Begin Selected passage

The Conde de Lemos brought with him to Lima secret orders from the Conde de Peñaranda, president of the Council of the Indies, and Queen Mariana. Peñaranda instructed Lemos to carry out the decisions reached by the council vis-à-vis Potosí in the 1650s, and to reverse the pattern of deficit spending that his predecessors had set.30 Queen Mariana entrusted her conscience to Lemos. She ordered him to strive to free the Indians from the oppressive demands of the colonists. Thus, to comply with all of his secret orders, the new viceroy would have to find some way to boost silver production while lessening the pressure on the Indians.31 Both Peñaranda and the queen exhorted Lemos to be more effective than had his predecessors; and indeed he would prove to take their instructions more seriously than had other viceroys.

End Selected passage
Begin Listed records

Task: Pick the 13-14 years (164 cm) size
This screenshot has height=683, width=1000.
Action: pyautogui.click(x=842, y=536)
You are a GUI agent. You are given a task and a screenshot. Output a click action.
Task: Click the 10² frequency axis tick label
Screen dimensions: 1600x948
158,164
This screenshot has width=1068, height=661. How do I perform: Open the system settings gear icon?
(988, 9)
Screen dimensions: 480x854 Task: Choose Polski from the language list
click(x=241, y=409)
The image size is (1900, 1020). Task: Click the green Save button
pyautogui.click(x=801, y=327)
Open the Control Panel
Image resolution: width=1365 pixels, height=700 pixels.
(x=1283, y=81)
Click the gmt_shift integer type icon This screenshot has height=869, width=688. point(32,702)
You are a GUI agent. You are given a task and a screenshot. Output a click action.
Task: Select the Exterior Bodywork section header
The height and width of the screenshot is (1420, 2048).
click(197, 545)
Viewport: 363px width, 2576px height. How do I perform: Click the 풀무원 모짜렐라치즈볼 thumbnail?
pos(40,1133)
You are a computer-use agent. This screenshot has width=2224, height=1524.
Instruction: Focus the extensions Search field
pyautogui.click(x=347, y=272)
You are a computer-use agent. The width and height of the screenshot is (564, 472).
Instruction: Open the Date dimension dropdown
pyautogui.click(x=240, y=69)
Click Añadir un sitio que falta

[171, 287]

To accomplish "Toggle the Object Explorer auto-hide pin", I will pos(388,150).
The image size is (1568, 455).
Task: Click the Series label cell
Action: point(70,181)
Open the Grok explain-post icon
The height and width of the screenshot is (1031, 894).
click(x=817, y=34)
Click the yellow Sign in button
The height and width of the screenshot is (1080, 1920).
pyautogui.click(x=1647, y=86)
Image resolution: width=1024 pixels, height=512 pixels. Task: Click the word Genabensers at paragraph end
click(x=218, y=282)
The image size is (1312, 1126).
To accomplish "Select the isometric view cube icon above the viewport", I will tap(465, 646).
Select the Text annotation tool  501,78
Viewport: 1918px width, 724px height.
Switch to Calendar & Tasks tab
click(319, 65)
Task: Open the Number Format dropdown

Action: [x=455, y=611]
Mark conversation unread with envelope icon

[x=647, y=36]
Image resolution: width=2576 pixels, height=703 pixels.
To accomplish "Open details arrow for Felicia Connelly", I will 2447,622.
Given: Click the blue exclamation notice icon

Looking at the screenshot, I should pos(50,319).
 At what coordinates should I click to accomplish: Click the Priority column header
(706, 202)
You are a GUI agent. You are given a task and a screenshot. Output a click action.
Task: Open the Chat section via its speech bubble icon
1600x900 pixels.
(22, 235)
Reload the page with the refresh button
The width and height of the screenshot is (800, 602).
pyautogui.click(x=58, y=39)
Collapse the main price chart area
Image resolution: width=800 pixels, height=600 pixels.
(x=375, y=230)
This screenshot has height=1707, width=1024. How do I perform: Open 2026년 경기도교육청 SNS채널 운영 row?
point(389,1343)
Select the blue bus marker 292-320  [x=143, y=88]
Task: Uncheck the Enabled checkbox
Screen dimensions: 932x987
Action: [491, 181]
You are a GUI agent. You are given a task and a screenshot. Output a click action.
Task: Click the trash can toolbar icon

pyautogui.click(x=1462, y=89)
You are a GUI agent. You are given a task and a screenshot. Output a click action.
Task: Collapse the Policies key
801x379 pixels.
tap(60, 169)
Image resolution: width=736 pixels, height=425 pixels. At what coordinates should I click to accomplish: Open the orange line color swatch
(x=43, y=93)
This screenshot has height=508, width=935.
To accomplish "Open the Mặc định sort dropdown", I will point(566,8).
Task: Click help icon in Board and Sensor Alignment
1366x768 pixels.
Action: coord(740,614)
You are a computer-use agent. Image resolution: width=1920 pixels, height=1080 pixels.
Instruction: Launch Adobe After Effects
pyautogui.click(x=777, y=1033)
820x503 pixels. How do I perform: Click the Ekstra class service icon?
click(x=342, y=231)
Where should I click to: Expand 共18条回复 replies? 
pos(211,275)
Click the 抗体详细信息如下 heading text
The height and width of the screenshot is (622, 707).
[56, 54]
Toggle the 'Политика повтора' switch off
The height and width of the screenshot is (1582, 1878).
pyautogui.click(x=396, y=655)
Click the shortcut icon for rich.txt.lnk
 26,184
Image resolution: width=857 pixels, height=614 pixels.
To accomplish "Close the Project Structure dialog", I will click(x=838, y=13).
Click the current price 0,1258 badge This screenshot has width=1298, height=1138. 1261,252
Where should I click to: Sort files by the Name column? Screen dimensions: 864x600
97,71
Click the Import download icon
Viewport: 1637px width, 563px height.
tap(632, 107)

End Listed records

Problems to solve »
A. In the passage on the Conde de Lemos, who was president of the Council of the Indies?
B. Write out the Conde de Lemos passage from "The Conde de Lemos" to "had other viceroys.", switching "Indians" to "native peoples".

Task-by-task answers »
A. The Conde de Peñaranda.

B.
The Conde de Lemos brought with him to Lima secret orders from the Conde de Peñaranda, president of the Council of the Indies, and Queen Mariana. Peñaranda instructed Lemos to carry out the decisions reached by the council vis-à-vis Potosí in the 1650s, and to reverse the pattern of deficit spending that his predecessors had set.30 Queen Mariana entrusted her conscience to Lemos. She ordered him to strive to free the native peoples from the oppressive demands of the colonists. Thus, to comply with all of his secret orders, the new viceroy would have to find some way to boost silver production while lessening the pressure on the native peoples.31 Both Peñaranda and the queen exhorted Lemos to be more effective than had his predecessors; and indeed he would prove to take their instructions more seriously than had other viceroys.